INTR*については割り込みモードと割り込みアクノレッジサイクルの応答に依存して割り込みスタートアドレスが変化します。割り込みの優先順位は、この表で上に行くほど高くなっています。このように、NMI*はZ80 CPUと同じ動作で、8085Aとは微妙に異なっていたりします。
しかも、8085AではRST7.5, RST6.5, RST5.5の個別の割り込みマスクに関してはSIM命令で設定できましたが、Z80 CPUバイナリ互換のNSC800ではSIM命令を実行することはできません。そのため、I/Oアドレス空間の0BBHに割り込み制御レジスタICRを追加し、次のような形で個別の割り込みマスクを実現しています。
 
ビット 名称 機能
0 IEI INTR*の割り込み許可ビット
1 IEC RSTC*の割り込み許可ビット
2 IEB RSTB*の割り込み許可ビット
3 IEA RSTA*の割り込み許可ビット

これらのビットは割り込み許可となっているように、1なら割り込みが許可され0なら禁止されます。また、当然ながらEI, DI命令で設定されるIFFも1になっていなければ、NMI*以外の割り込みは生じません。ICRの各ビットは、リセット時にはIEIのみ1、残りは0に設定され、デフォルトでZ80 CPU互換となるようになっています。RSTA*, RSTB*, RSTC*割り込みを使用するには、必ずICRを適切に設定する必要があります。
ICRは書き込み専用のレジスタで内容を読み出すことはできず、OUT (0BBH), A命令かCレジスタに0BBHを入れた上でのOUT (C), R命令でしか書き込みできません。

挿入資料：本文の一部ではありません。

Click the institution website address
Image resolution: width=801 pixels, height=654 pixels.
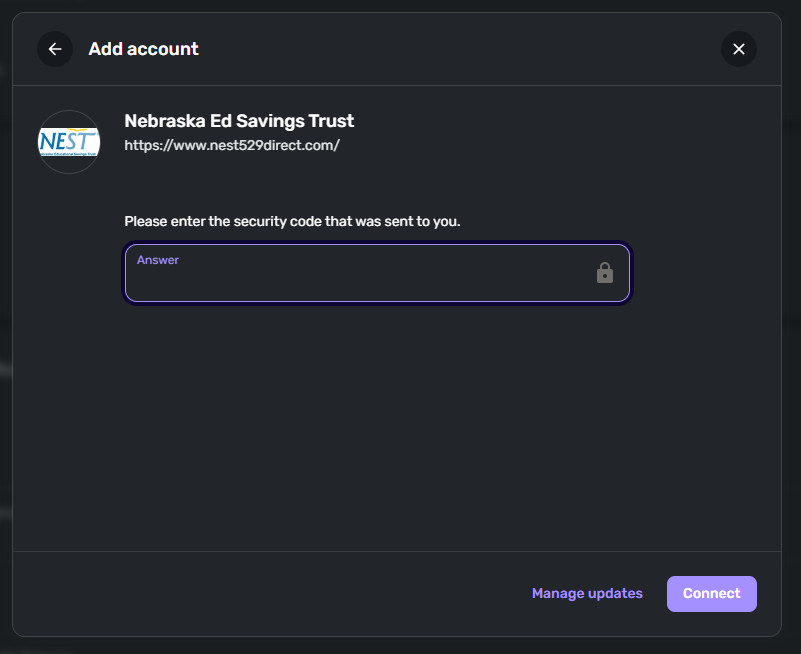coord(232,145)
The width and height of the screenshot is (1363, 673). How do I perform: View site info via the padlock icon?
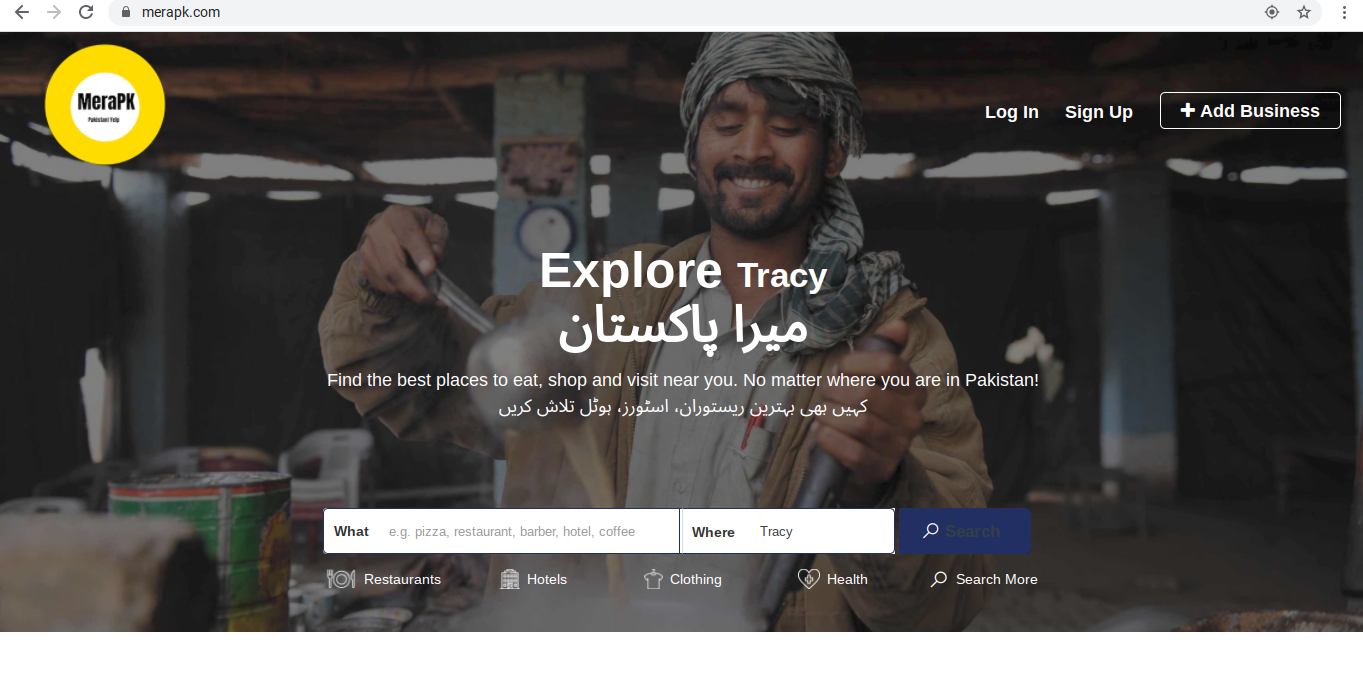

I/Oブロック転送命令では影響をうけないようにされています。

このNSC800はNational Semiconductor社によると(http://www.national.com/company/pressroom/history80.html)、1981年に販売開始ということです。1979年頃ではなかったのか、それとも発売予定と実際の販売開始にかなり開きが出たのか、ちょっと自信がありません。1981年だとすると、沖電気のCMOS版8085と同時期ということになります。Z80 CPUピン互換のCMOSプロセッサよりは先んじていたことには間違いありませんが。
いずれにせよ、74シリーズ互換の高速CMOSロジックが一般化して普及する前で、CMOSのROMが特殊だった時代なので、電池動作のコンピュータを作るのは高くつく時代でした。ただ、発熱が少ないのは確かでZ80ファミリの周辺LSIを使わずに多数の割り込みを受け付けられて命令体系はZ80 CPU互換というのを活かして、環境条件が劣悪な工業用組み込み分野には使いやすかったかもしれません。